──────── DATA PROVIDED ────────

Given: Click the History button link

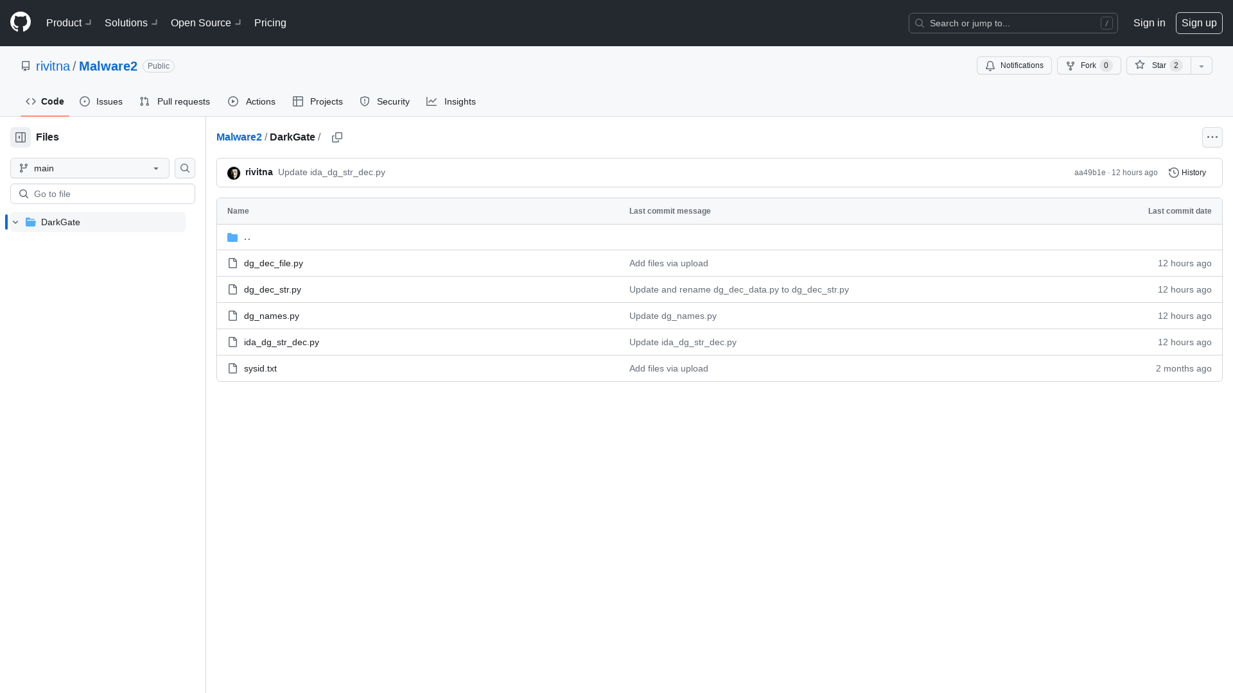Looking at the screenshot, I should coord(1187,173).
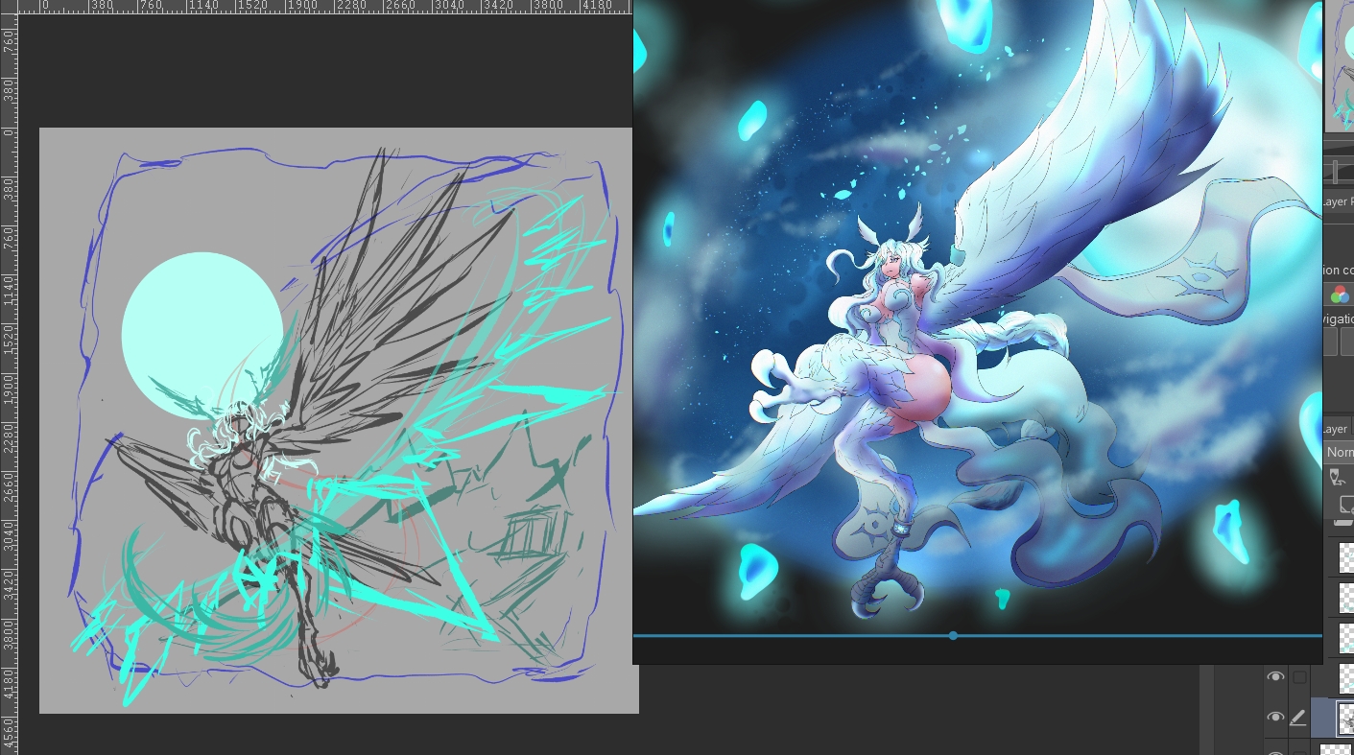
Task: Select the layer thumbnail just above the highlighted layer
Action: coord(1345,677)
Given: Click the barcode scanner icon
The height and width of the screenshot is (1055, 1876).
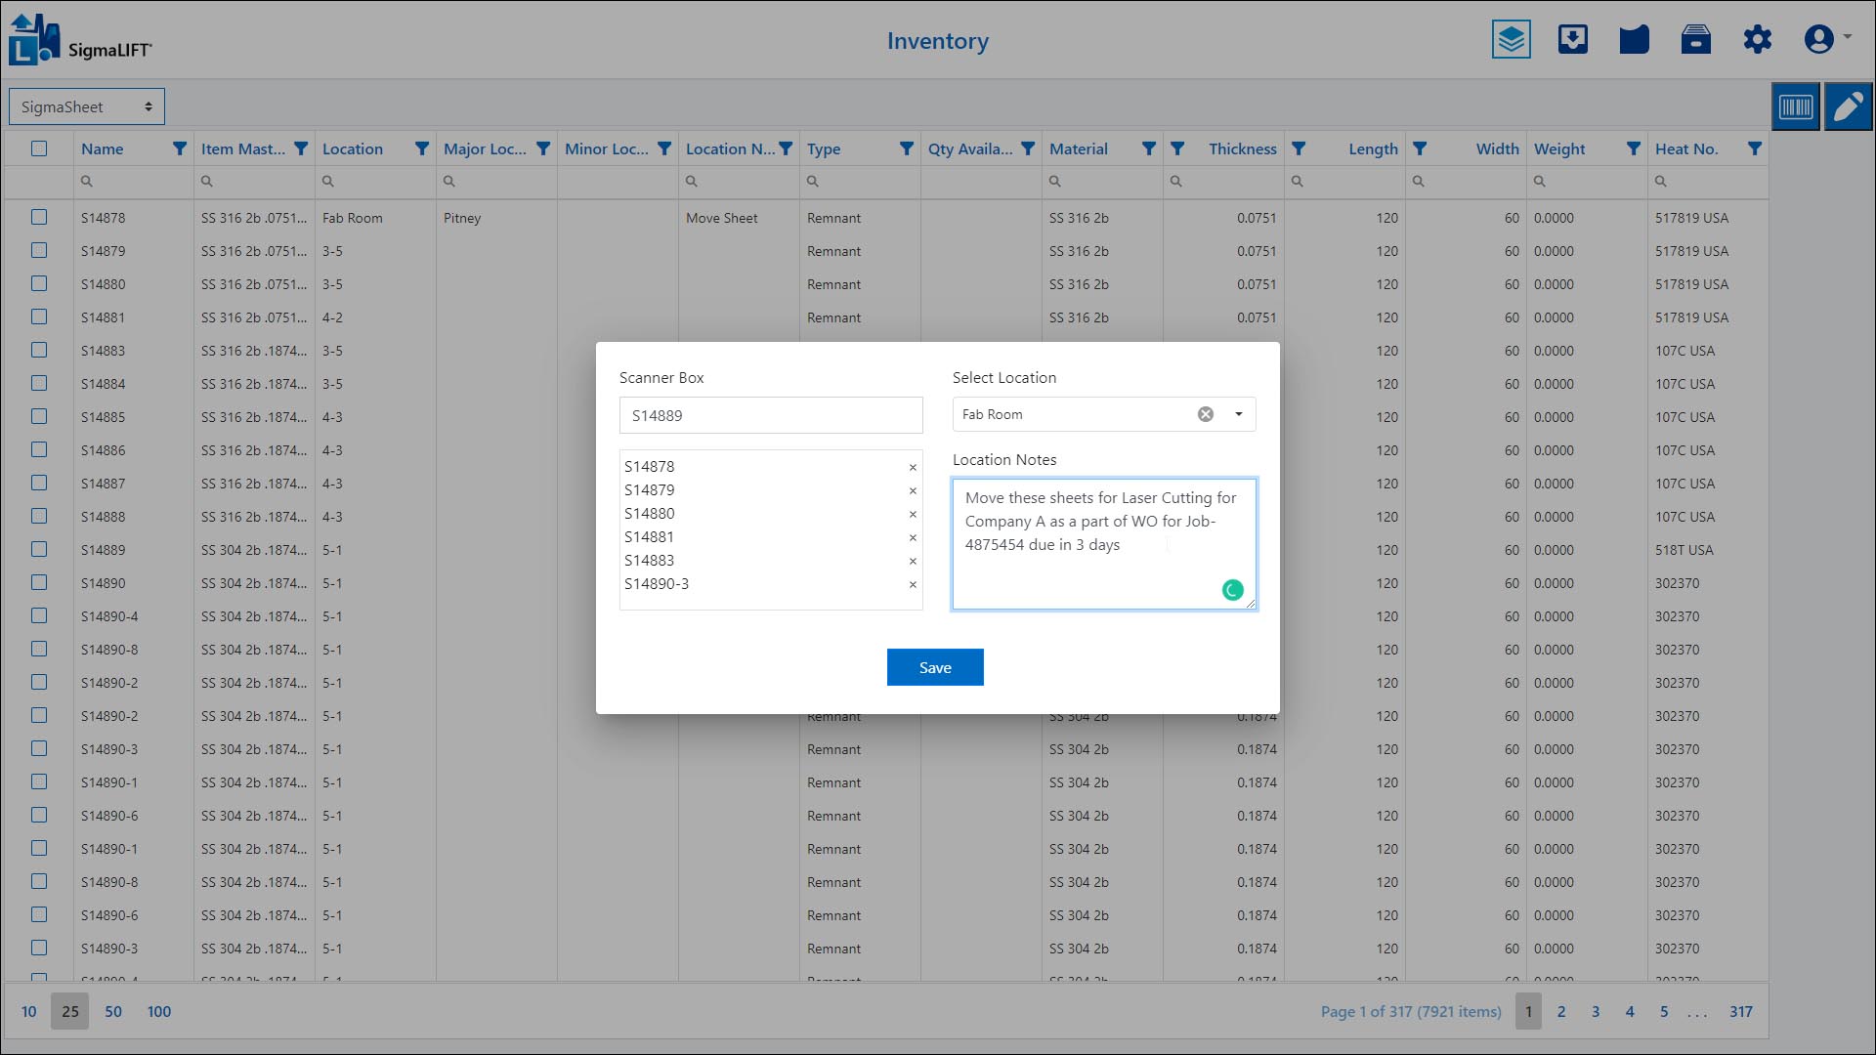Looking at the screenshot, I should [x=1796, y=106].
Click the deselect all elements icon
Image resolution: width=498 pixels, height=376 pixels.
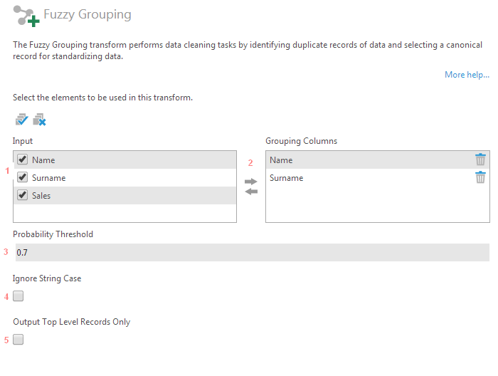coord(39,120)
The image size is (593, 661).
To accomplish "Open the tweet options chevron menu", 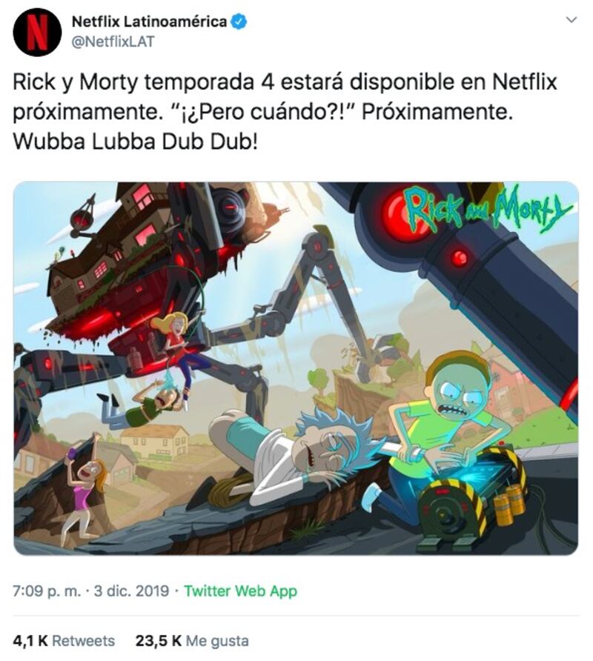I will (571, 19).
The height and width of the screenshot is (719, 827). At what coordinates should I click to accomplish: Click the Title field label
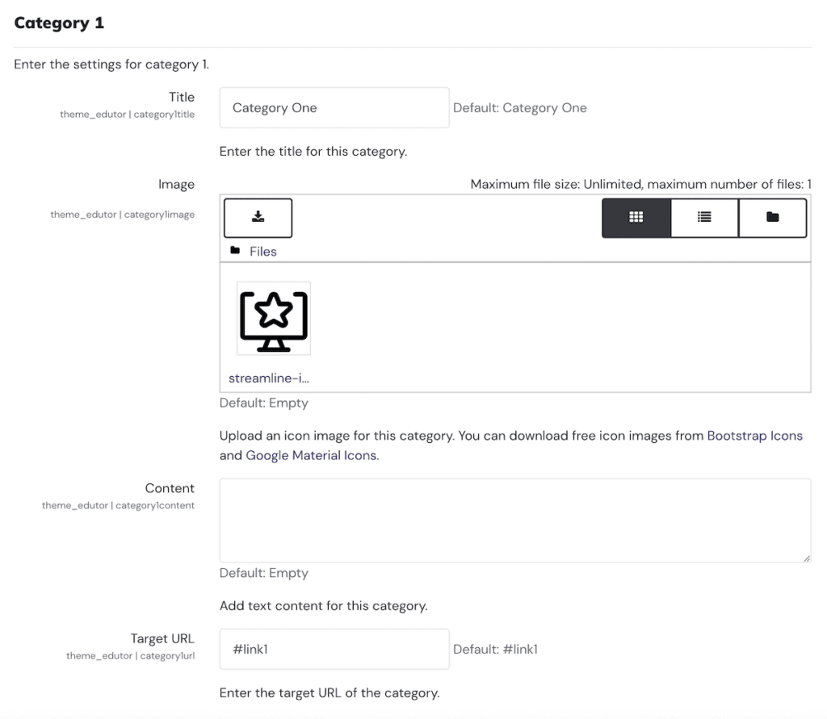pyautogui.click(x=182, y=98)
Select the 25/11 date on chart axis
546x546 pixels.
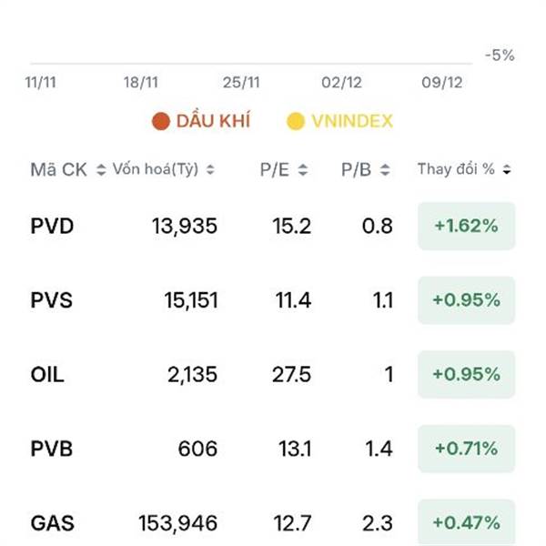pyautogui.click(x=241, y=82)
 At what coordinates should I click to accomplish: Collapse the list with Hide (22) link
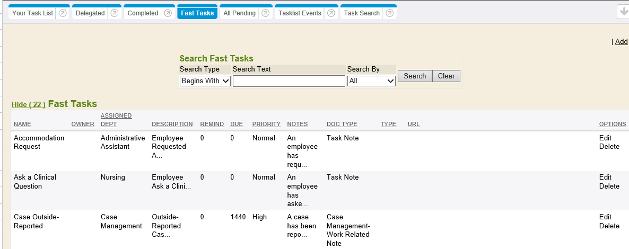click(28, 104)
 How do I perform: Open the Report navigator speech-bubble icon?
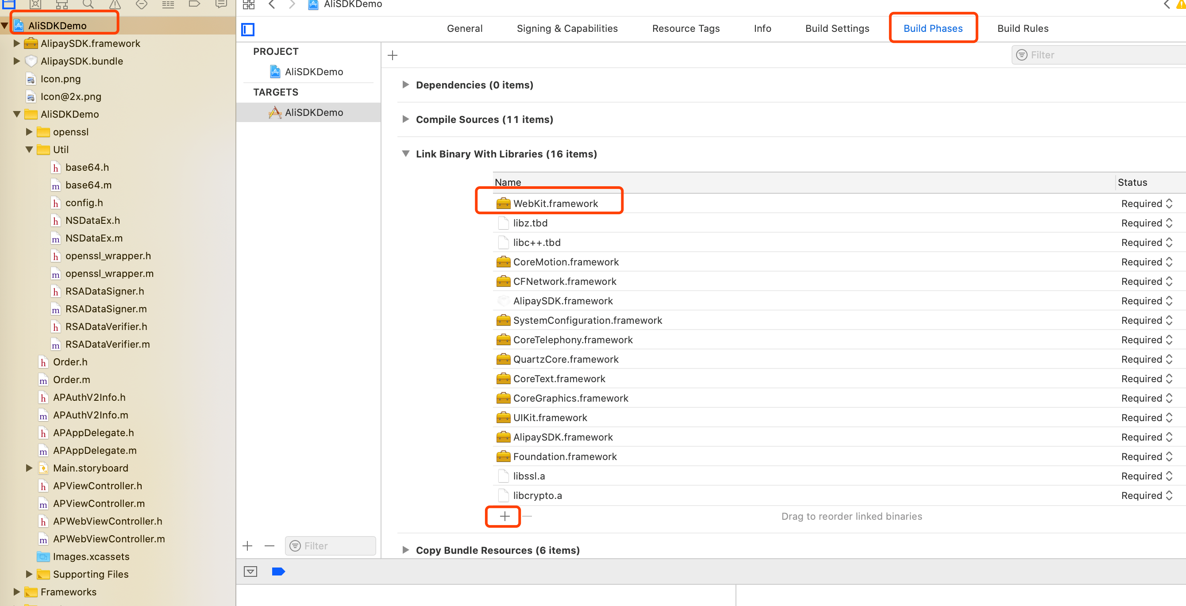point(221,5)
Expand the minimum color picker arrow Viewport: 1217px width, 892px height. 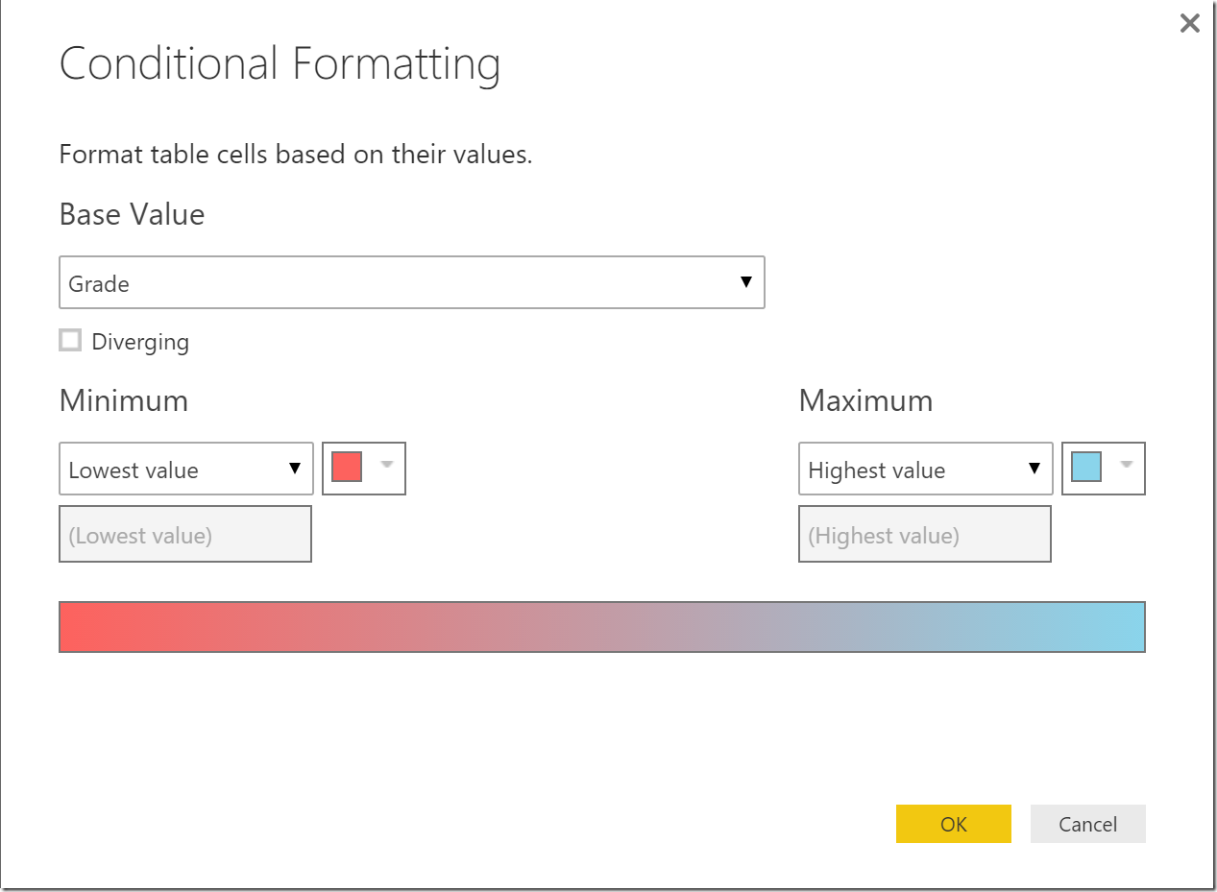386,466
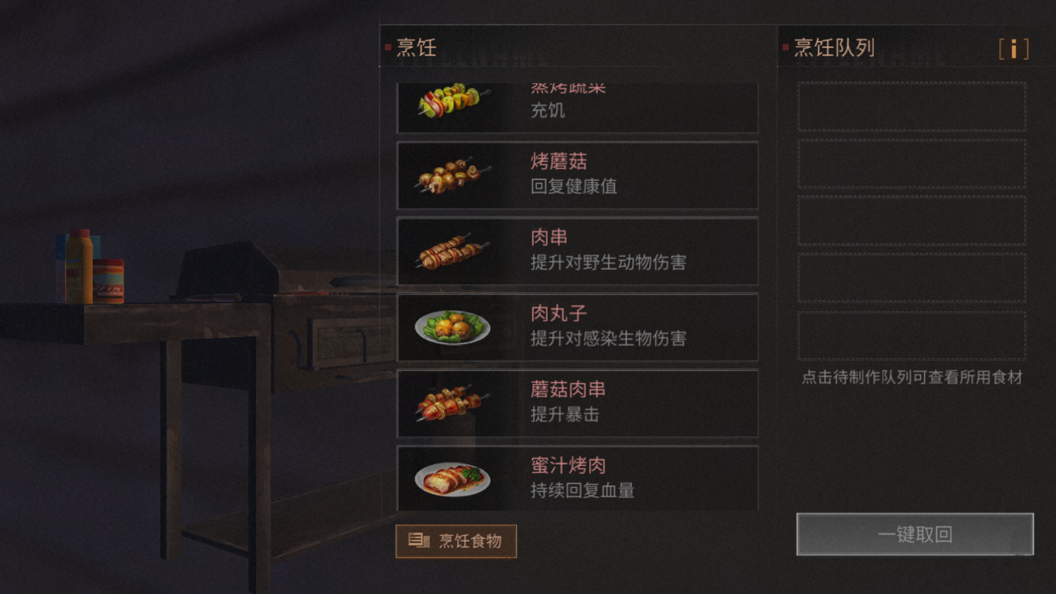Click the 蘑菇肉串 skewer icon
This screenshot has height=594, width=1056.
[452, 403]
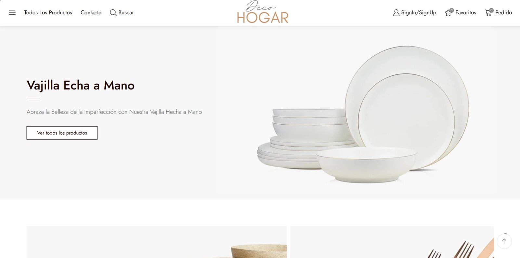
Task: Click the back-to-top arrow button
Action: click(504, 241)
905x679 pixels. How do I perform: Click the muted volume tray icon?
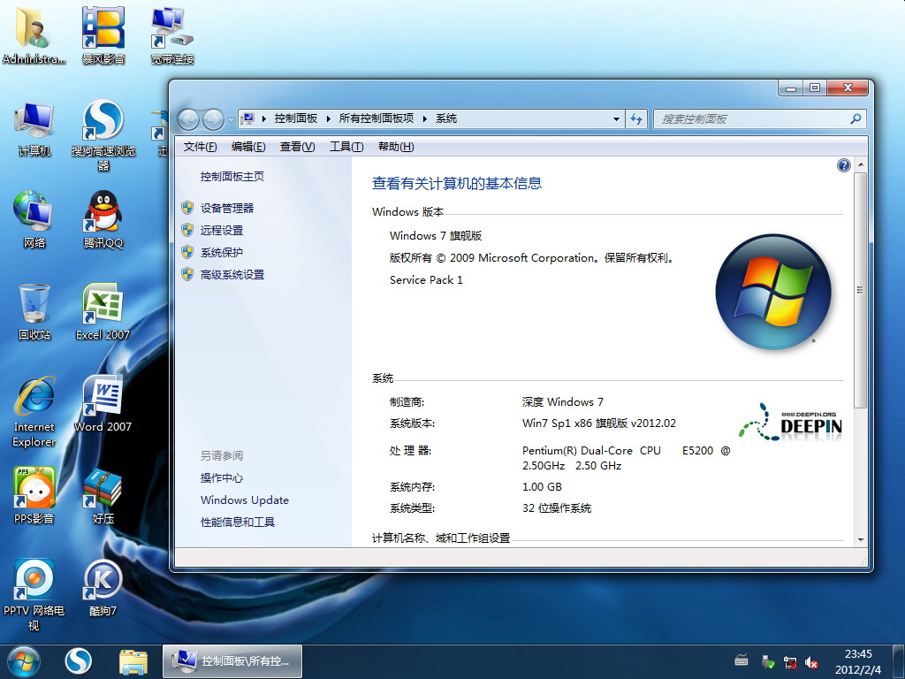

────────

TASK BRIEF ▸ Return each line above that contains the word "coordinates".

CORRECT ANSWER ▸
The height and width of the screenshot is (719, 827). At what coordinates should I click to accomplish: Click the Title field label
 At what coordinates should I click to accomplish: Collapse the list with Hide (22) link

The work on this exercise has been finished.